Cornus piggae Temporal range: Late Paleocene PreꞒ Ꞓ O S D C P T J K Pg N ↓

Scientific classification
- Kingdom: Plantae
- Clade: Tracheophytes
- Clade: Angiosperms
- Clade: Eudicots
- Clade: Asterids
- Order: Cornales
- Family: Cornaceae
- Genus: Cornus
- Subgenus: Cornus subg. Cornus
- Species: †C. piggae
- Binomial name: †Cornus piggae Manchester, Xiang, & Xiang, 2010

= Cornus piggae =

- Genus: Cornus
- Species: piggae
- Authority: Manchester, Xiang, & Xiang, 2010

Extinct species of flowering plant

Cornus piggae is an extinct species of dogwood known from fossil fruits found in Late Paleocene sediments exposed in the US state of North Dakota. C. piggae is one of three extinct species placed in the Cornus subgenus Cornus based on fossil fruit morphology. The other two species, C. ettingshausenii and C. multilocularis are known from pyritized fruits found in sediments of the London Clay in England. C. piggae is the only North American fruit species yet described and is also the oldest described species in Cornus subgenus Cornus.

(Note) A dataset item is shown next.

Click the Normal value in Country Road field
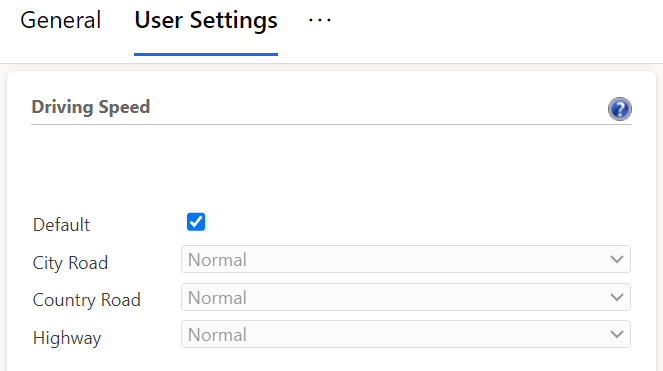Screen dimensions: 663x371 (x=217, y=298)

==History and classification==
Cornus piggae is represented by a group of fifteen specimens from the Tiffanian aged Sentinel Butte Formation which outcrops in near the town of Almont, North Dakota and the Beicegal Creek, North Dakota. The age of the formation is based on the recovery of late Tiffanian mammals in the upper section of the formation along with the floral and palynological assemblages of the formation. Thirteen of the fossils were recovered from the University of Florida location 15722 at Almont while the remaining two are from location 18907 near Beicegal Creek.

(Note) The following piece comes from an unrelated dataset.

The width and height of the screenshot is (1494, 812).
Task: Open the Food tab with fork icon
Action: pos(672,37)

The holotype specimen for Cornus piggae along with eight of the paratypes are currently preserved in the paleobotanical collections of the Field Museum of Natural History in Chicago, Illinois. Five of the Almont paratype specimens and one Beicegal Creek specimen are in the university of Florida Collections, with the remaining Almont specimen housed at the University of Wisconsin–Stevens Point and the second Beicegal Creek specimen in the Arizona State University collections. The specimens were studied by paleobotanist Steven R. Manchester of the university of Florida, and botanists Xiao-Ping Xiang of the Chinese Academy of Sciences, and Qiu-Yun (Jenny) Xiang of North Carolina State University. Manchester, Xiang, and Xiang published their 2010 type description for C. piggae in the International Journal of Plant Sciences. The etymology of the specific name piggae was derived from Professor Kathleen Pigg's name in honor of her contributions the field of paleobotany.

==Description==
Fossil specimens of Cornus piggae contain two to three locules and range from 5–7 mm wide by 5–10 mm in length. Both the apex and base are smooth with no apical depressions present and the smooth exterior of the fruits lacks ribbing. The apex hosts two to three germination valves which correspond to the elongate locules. The cell structure of the endocarp indicates placement into Cornus, while subglobose chambers in the walls of the locules are seen only in the Cornus subgenus Cornus. The overall size of Cornus piggae is noted as distinctly smaller than the fruits of other living and extinct members in the subgenus.